…Смиренное кладбище, Где ныне крест и тень ветвей Над бедной нянею моей.
Няни уже нет. Тихо исполнив своё великое дело, которое состояло в том, что «она сберегла огонь лампады», сохранила в человеке живую душу, смиренная старушка легла на кладбище среди таких же, как она, правдивых, веровавших, простых людей.
Но дело её налицо — высокая правда Татьяны, и бессознательным, быть может, но изумительным наитием вдохновение Пушкина вызывает тень старушки, сострадавшей любви своей Тани, в минуту нравственной победы Татьяны над этою любовью.
Если б и Евгений вырос не на руках француза, да ещё «убогого» и мыслями, и чувствами, и знаниями, и духом, а на руках преданного и имевшего свои взгляды на жизнь дядьки, вроде гринёвского Савельича, — кто знает, с его прекрасными свойствами и богатыми задатками (настаиваем на этом), не утраченными им бесследно и при таком вопиющем воспитании, не вышло ли бы из него что-нибудь не уступающее, быть может, Татьяне?..
Но ведь тогда бы не было и романа «Евгений Онегин» и Татьяна была бы счастливейшею из женщин!
IV
Няня Агафья и воспитанная ею Лиза Калитина («Дворянское гнездо») принадлежат к числу тех явлений, к которым нельзя подходить иначе как с непокрытою головой.
Призвание русской няни — сохранять в детях культурного класса русский тип — с особою ясностью выражается в Агафье.
Действительно, Лизе не только сочувственно должна протянуть руку разделённая от неё тремя столетиями боярыня Морозова (из «Князя Серебряного»), но и склониться пред нею, как пред высшею.
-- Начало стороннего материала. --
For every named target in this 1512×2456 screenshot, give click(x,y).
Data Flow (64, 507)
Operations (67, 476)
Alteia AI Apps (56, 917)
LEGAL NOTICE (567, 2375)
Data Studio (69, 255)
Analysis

И это полное согласие со столь исторически дальним высоким воплощением Древней Руси основывается на том, что они обе — и Агафья, и Лиза — всецело выращены не изменяющеюся в веках, непреходящею в созданиях своего духа Церковью.
Если Татьяна представляется апофеозой русской мирской женщины, то образ Лизы стоит на пороге между жизнию такой хорошей женщины мира и житием святой.
В лице Лизы Тургенев довёл развитие литературного типа русской женщины до того предела, где прекращается отражение жизни человеческим искусством и начинается Божественная тайна.
Последняя глава «Дворянского гнезда», где над полным молодости, уверенности в себе, земных надежд бытом калитинского дома, в котором когда-то развивалась другая, сокровенная жизнь, с иными, глубочайшими, чувствами, — теперь носится светлою тенью образ заживо ушедшей от мира к Богу Лизы — эта глава будет единственною в истории литературы.
Красотой же этого образа мы обязаны русской няне.
Вспомните тайные заутрени, тихие рассказы о мучениках и цветах, выраставших из их крови («Желтофиоли? — спрашивала девочка»), и будем надеяться, что не совсем всё это от нас ушло.
V
Наталья Савишна, няня maman из «Детства и отрочества», сродна тем двум старушкам, о которых сейчас говорилось. Та же бескорыстная, свободная привязанность в крепостной женщине, но весь её образ граф Толстой обвеял ещё большею теплотой.
Наталья Савишна стоит по характеру своему между няней Татьяны и няней Лизы. Она как-то кажется крепче духом Таниной няни, но не имеет в себе строгого аскетизма Агафьи. Кроме того, по размерам таланта Толстого, Наталья Савишна ярче, виднее нам, и из двух глав, где она описана (глава XIII — «Наталья Савишна» и глава XXVIII — «Последние грустные воспоминания»), выступает пред нами вся, с малейшими оттенками своих чувств.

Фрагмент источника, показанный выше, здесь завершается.